EXTRACT PROVIDED
━━━━━━━━

This sounds confusing, and it is a very different approach but I urge you all to think and take care of one thing, altitude. You will be riding from 10,000ft upwards and your body is not a machine, it’s a human. Take your time, stay well rested and hydrated and allow yourself to adjust to the thin air and enjoy the fact that you might get a few surprises come
race day.

Of course this format is not something we will role out to other venues but unless we made some dramatic changes, Crested Butte would either be a very short race consisting of only 4 stages or to have you practice everything would mean the event would have to last 7 days, something none of us can afford either financially or in terms of time.

Adventure, variety and the occasional curve-ball in event format are all part of the EWS and something we are proud of. We hope you all have a great time in the iconic Crested Butte with Big Mountain Enduro as our hosts. I personally am very excited to learn, experience and see how the next round will unfold.

As always, we are open to feedback and although we may not react to every piece of advice, we do listen to it all and take it on board. Following Crested Butte, I will host a riders meeting in Whistler to listen to all of your thoughts regarding training and event format ahead of the 2016 season. Details of a time and a place will follow soon.

Kind regards,

- Chris Ball"


7/24/2015 5:31 PM
Edited Date/Time: 7/24/2015 9:14 PM

One thing that's quite odd is that on the "official practice day" you can't even ride all of the stages. Where's the sense in that? Vital reached out to the organizer for comment.

Meanwhile, several riders are already in Crested Butte six days early getting used to the area and (a reasonable person would assume) trails they anticipate being in the race. As Chris Ball mentioned above this is impossible to police as the trails are open to the public. In theory only the organizers know what trails will be included.

Then again, what's a Pro rider to do between events? Seems like riding in the next race area would be a wise move, as would showing up a few days before the event, even if you're a working class MTB hero.

━━━━━━━━

MATERIAL SHOWN
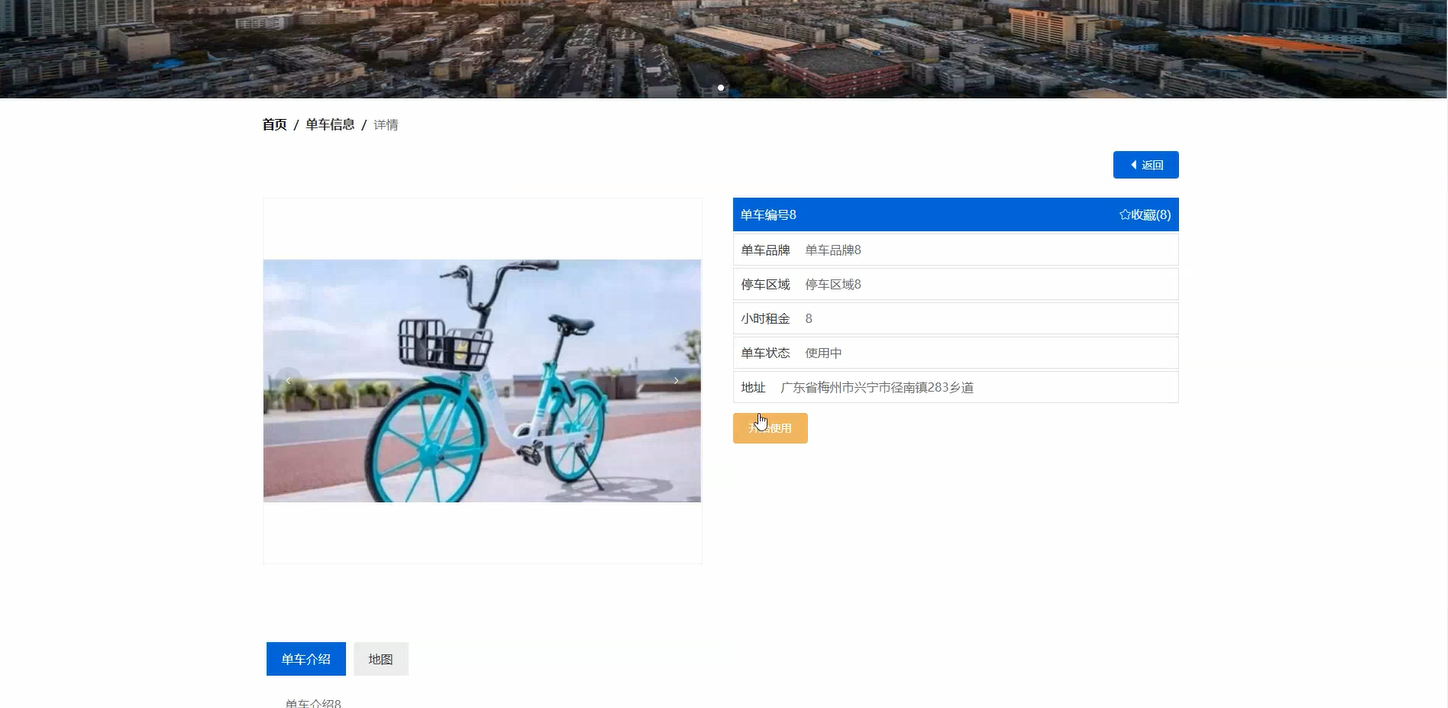
Task: Open 单车信息 from the breadcrumb
Action: click(x=330, y=124)
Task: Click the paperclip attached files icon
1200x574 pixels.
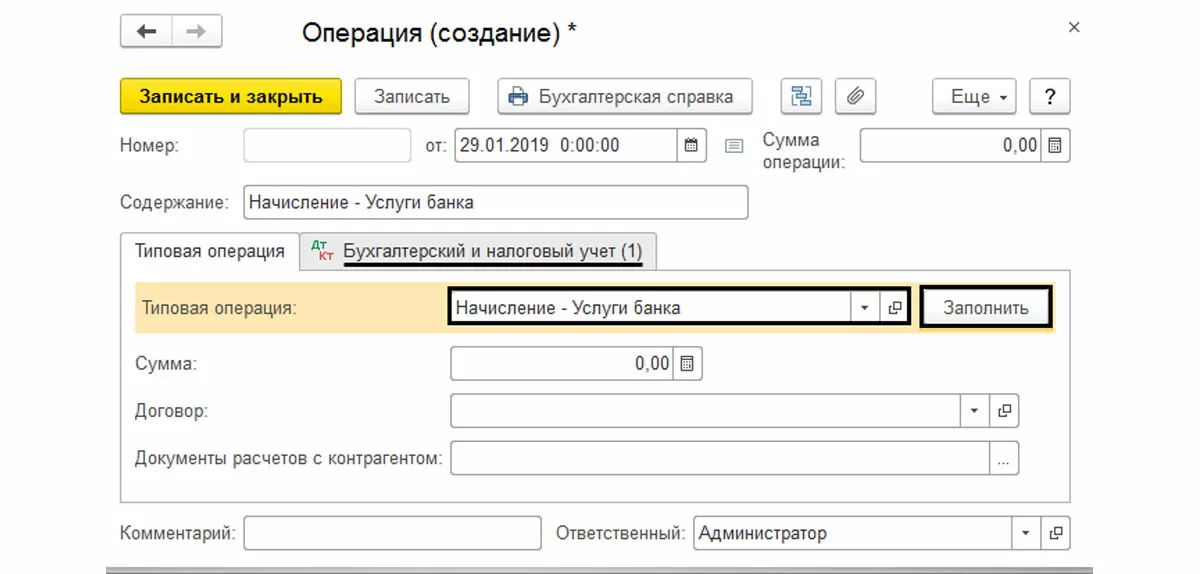Action: click(x=855, y=97)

━━━━━━━━

CHALLENGE 1
Reproduce the rows from the line containing "Task: Click the paperclip attached files icon" through the end of the rows, leaving out the pictures.
CHALLENGE 2
Carry on the text about the Crested Butte race format from its final sentence.
The rows are unrelated to the text about the Crested Butte race format.

FINAL ANSWER 1
Task: Click the paperclip attached files icon
1200x574 pixels.
Action: click(x=855, y=97)

FINAL ANSWER 2
7/24/2015 7:11 PM

That's if. I'm quitting my job on Monday so I can get adequate practice in. Only reasonable thing to do.


7/25/2015 12:56 AM

hmm. it is a sticky topic. Justin Leov raised it last week ( but he forgot he lives in Finale Ligure and most likely has the advantage for the last event, eh?).

There are two solutions:
1) cut new trails for each race so that no one has ridden them and the new trails can be controlled so easier to disqualify someone
2) shut down resorts two weeks ahead of the race so even the pro's can't get there ahead of time for that 1 week extra riding time

It does suck though since I know with a few more runs, my lines would be better dialed and I would not have to say while riding "fickeneh, shoulda hit it the other way....".

But if you are an amateur and require a real job to have the opportunity to ride ( like me ), then you aren't good enough on the bike anyhow, else you would already be a pro. So, no problems from my side.


7/25/2015 6:40 AM

the last-minute addition of wednesday's unofficial practice is a bummer. getting helmet cam footage alone for an extra day of study is a huge advantage to anyone competing, whether they ride all the trails or not.

ibeaver, plenty of pro riders with legitimate results have jobs they have to juggle with racing.

i don't know an easy solution, but if i was a racer who had made travel/work plans and couldn't change them, i'd be bummed.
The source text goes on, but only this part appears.